--- Given passage ---
# Overview
The AIDO.Tissue model is developed on spatial single-cell transcriptomic data. To incorporate spatial cell information, K nearest neighbor cells (K=8 in our case) are retrieved for each center cell. The center cell and neighbor cell expression vectors are concatenated as model input. Two-dimension positional rotary embedding are introduced to encode both the gene and cell information. The first dim is gene index and second dim is cell index. The overall training scheme is similar to scFoundation with an asymmetric encoder-decoder architecture. 

# Results

We evelauted the model on two spatial data task, including predicting niche label and cell density. Please refer to [AIDO.tissue-downstream-tasks](https://huggingface.co/datasets/genbio-ai/tissue-downstream-tasks/blob/main/README.md) for more details. Below shows the brief description and evaluation metrics.

niche label type prediction: the task is to predict niche type of each cell given spatial expression data (in total 6 types). 
| Model    | F1-score |
| -------- | ------- |
|  AIDO.Tissue | 0.67    |
|  scFoundation | 0.53    |
|  Nicheformer | 0.50    |

cell density prediction: the task is to predict neighbor cell number of a target cell given the expression profiles.
| Task    | Mean absolute error | R square |
| -------- | ------- | ------- |
|  AIDO.Tissue | 4.44  | 0.55|
|  scFoundation | 6.17    | 0.11 |
|  Nicheformer | 7.08  | -0.07|

# Finetuning AIDO.Tissue for spatial single cell downstream tasks
We introduce how to finetune and evaluate our pre-trained AIDO.Tissue foundation models for downstream tasks. These tasks can be classified into the following categories:

  * **Cell-level classification tasks**: niche label type prediction
  * **Cell-level regression tasks**: cell density prediction

Note: All the following scripts should be run under `ModelGenerator/`.
--- Extracted material ---
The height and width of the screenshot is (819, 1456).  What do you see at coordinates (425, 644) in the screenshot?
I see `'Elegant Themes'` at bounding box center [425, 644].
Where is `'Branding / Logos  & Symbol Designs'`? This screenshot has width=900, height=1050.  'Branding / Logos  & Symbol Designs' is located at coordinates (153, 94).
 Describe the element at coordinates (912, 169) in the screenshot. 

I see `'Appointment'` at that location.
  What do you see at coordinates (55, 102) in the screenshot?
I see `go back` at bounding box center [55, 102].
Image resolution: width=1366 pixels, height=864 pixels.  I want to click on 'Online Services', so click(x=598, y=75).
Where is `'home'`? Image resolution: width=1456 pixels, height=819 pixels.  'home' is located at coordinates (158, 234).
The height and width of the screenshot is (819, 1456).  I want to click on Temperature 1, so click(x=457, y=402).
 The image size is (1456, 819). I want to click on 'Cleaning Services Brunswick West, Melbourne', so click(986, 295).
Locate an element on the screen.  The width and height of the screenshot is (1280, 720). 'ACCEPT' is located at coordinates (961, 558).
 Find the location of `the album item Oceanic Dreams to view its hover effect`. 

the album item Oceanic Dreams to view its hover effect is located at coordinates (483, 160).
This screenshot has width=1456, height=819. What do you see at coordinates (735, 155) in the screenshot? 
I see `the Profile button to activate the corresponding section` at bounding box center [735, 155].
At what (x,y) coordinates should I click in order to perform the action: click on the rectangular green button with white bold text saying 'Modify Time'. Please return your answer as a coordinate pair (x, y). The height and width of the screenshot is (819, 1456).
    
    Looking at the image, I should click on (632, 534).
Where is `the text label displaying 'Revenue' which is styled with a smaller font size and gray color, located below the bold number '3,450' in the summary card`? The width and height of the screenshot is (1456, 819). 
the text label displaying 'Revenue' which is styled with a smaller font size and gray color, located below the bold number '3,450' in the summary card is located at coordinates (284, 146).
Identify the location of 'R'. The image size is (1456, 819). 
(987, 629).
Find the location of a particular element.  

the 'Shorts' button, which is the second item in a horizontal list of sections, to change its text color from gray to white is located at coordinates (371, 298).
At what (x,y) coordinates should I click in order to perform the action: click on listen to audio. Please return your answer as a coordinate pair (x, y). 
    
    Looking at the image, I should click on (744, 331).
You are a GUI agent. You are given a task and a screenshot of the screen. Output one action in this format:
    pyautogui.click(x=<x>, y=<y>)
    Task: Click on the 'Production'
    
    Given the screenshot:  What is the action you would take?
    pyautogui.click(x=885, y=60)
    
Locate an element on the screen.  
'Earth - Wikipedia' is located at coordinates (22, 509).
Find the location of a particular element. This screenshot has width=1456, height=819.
---
Summarize the AIDO.Tissue model page in two sentences.

[Result of the exercise] AIDO.Tissue is built on spatial single-cell transcriptomic data: it takes as input the concatenated expression vectors of a center cell and its K nearest neighbor cells (K=8), uses two-dimension positional rotary embedding to encode gene and cell index, and follows a training scheme similar to scFoundation with an asymmetric encoder-decoder architecture. On niche label type prediction and cell density prediction, it scored better than scFoundation and Nicheformer, reaching an F1-score of 0.67 on the first and a mean absolute error of 4.44 with an R square of 0.55 on the second.